The Sunshine Coast is known for crystal waters and mountains blanketed by evergreens. With such an inspiring natural backdrop, it’s no surprise that the region is home to a thriving community of talented artists. While their studios and galleries are often open year-round, there is no better time to take it all in than the month of October, which boasts both the Sunshine Coast Art Crawl and the Sechelt Arts Festival.
Sechelt Arts Festival
If crisp fall days and the heady swirl of ocean and mountain air aren’t enough to beckon you, the Sechelt Arts Festival offers yet another splendid reason to visit the Sunshine Coast in autumn.
From October 5-22, the 14th annual Sechelt Arts Festival will showcase the region’s flourishing arts scene with a series of events designed to connect history, community and art. From a weekend-long outdoor family event first launched 13 years ago, the festival has evolved into a multi-disciplinary celebration spanning 17 days and featuring visual art, performance art, heritage and engagement arts.
Plenty of fun for free
However, the festival hasn’t forgotten its family-friendly roots. “It is still geared to ‘all ages,’” explains festival co-producer Diana Robertson. And families concerned about the cost of attending needn’t worry.
“Our annual fundraising is aggressive,” says Robertson, “so we can offer free admission to most events.”
These events include concerts, workshops, seminars and the 17-day curated art and heritage exhibition.
Over the years, festival stages and exhibits have been home to an impressive array of talent.
Robertson notes, “visual artists Greta Guzek, Marlene Vermuelan and Gordon Halloran are just three artists with regional and national recognition” to have participated.
Sechelt Arts Festival has also hosted performances from dance artists/choreographers Margie Gillis, Katherine Grenier, Alison and Katherine Denham and the popular jazz quintet Mimosa. This year, the festival will present a unique dance adaptation of Grease, featuring Vancouver’s Karen Flamenco Dance Company and Troy McLaughlin’s tap dancers in an vibrant face-off between modern tap and flamenco. This type of cross-collaboration is typical of the festival’s mandate.
What to expect for 2017
With so many events to choose from, where should festival-goers start? Robertson recommends the curated art exhibition ‘ORIGINS: Legacies of Coast Art.’ “We will expect to get over 1,600 visitors through the art exhibition,” says Robertson, “and hundreds of students on tours from October 6 -22.”

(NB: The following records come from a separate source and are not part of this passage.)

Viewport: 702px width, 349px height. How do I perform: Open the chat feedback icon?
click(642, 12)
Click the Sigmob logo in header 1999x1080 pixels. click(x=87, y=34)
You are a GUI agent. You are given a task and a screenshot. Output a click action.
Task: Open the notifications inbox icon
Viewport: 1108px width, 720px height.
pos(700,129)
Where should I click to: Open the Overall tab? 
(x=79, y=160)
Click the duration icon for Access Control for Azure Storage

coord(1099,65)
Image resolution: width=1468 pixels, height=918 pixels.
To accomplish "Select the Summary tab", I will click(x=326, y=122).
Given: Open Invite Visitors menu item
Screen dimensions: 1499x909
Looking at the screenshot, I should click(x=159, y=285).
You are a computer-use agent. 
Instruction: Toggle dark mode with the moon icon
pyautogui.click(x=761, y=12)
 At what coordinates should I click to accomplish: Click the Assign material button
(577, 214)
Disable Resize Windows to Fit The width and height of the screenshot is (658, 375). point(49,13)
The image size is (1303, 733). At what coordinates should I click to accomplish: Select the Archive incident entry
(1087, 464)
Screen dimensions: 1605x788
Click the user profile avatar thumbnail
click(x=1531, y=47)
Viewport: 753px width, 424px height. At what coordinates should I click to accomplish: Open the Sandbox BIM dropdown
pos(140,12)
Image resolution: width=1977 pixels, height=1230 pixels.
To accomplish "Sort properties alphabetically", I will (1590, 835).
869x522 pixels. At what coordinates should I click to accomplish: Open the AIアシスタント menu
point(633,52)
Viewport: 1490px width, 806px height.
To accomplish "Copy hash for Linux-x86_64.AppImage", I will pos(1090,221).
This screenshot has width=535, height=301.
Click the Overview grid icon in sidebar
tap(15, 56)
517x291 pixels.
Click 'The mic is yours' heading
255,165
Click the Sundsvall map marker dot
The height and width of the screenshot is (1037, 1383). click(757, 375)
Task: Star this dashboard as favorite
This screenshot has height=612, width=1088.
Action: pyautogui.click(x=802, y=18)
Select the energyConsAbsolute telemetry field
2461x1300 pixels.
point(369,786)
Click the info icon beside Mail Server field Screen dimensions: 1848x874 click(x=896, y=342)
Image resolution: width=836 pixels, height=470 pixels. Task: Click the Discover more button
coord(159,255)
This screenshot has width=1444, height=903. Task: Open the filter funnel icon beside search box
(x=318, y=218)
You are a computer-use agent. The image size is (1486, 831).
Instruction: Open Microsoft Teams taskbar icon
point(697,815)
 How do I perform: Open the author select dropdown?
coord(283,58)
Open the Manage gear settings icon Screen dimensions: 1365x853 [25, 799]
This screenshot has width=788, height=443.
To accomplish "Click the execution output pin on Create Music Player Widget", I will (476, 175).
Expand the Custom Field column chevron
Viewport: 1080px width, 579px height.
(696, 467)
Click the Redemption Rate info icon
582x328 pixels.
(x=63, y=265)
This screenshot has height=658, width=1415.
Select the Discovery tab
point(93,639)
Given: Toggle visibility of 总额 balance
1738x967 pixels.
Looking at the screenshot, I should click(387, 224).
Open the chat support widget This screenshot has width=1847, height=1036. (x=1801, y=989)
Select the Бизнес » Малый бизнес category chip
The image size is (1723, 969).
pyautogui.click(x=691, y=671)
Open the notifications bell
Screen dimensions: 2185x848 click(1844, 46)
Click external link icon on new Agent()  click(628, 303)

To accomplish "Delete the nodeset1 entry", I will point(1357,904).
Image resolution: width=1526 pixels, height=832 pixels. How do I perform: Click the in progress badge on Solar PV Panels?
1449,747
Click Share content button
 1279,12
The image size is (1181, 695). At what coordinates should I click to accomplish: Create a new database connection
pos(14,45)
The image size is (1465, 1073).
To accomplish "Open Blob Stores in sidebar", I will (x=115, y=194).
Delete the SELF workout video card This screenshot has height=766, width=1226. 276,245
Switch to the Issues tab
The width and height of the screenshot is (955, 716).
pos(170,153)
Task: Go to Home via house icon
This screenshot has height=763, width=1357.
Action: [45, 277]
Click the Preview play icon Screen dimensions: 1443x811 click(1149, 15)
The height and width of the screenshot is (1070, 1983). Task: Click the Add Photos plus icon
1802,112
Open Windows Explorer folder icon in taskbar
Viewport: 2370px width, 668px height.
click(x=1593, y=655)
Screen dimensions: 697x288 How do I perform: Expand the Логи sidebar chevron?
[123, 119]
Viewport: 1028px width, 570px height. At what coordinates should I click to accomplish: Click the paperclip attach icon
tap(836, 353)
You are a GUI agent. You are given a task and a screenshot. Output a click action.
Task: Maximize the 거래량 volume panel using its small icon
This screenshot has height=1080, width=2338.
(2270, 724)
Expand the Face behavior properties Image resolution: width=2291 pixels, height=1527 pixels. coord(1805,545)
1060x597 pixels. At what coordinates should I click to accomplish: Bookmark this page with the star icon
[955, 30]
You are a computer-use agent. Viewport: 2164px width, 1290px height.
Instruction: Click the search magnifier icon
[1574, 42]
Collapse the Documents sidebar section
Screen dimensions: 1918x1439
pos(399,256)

But the must-see event of this year’s festival is the multi-media theatrical production, “syiyaya. Our families Our stories.” syiyaya (meaning “relatives” in the shíshálh language) is a special storytelling project created for Canada 150+.
“The stories and memories of our community’s First Nations elders and immigrant settler families were caught live, or on video through interviews, during the spring semester of 2017,” explains Robertson. “Many of the students have transposed their stories into art and literary projects, and many of the stories will be told for the first time on Friday, October 6, at the Ravens Cry Theatre.”
These stories will be brought to the stage by a stellar professional cast in a production that includes live-action heritage vignettes, present-day interviews and video imagery. In keeping with the festival’s commitment to inclusivity, Robertson promises that the production will be “thoroughly engaging for all ages.”
Sunshine Coast Art Crawl
With so much variety, the Sechelt Arts Festival has something for everyone. But if you’re looking for more, consider taking in the festival as part of the Sunshine Coast Art Crawl, which spans the Sunshine Coast from Langdale to Earls Cove from October 20-22. Take a scenic coastal tour and visit some of the 144 venues. You can meet local artists and see where they work and play.
Throughout the Art Crawl weekend, follow the brochure maps, directional signs, smartphone maps and other Crawlers to galleries, studios and other unique venues. Artists will host receptions, demonstrations, workshops and more.
Clearly, if you are an art lover, there’s no better place to be this fall than the Sunshine Coast.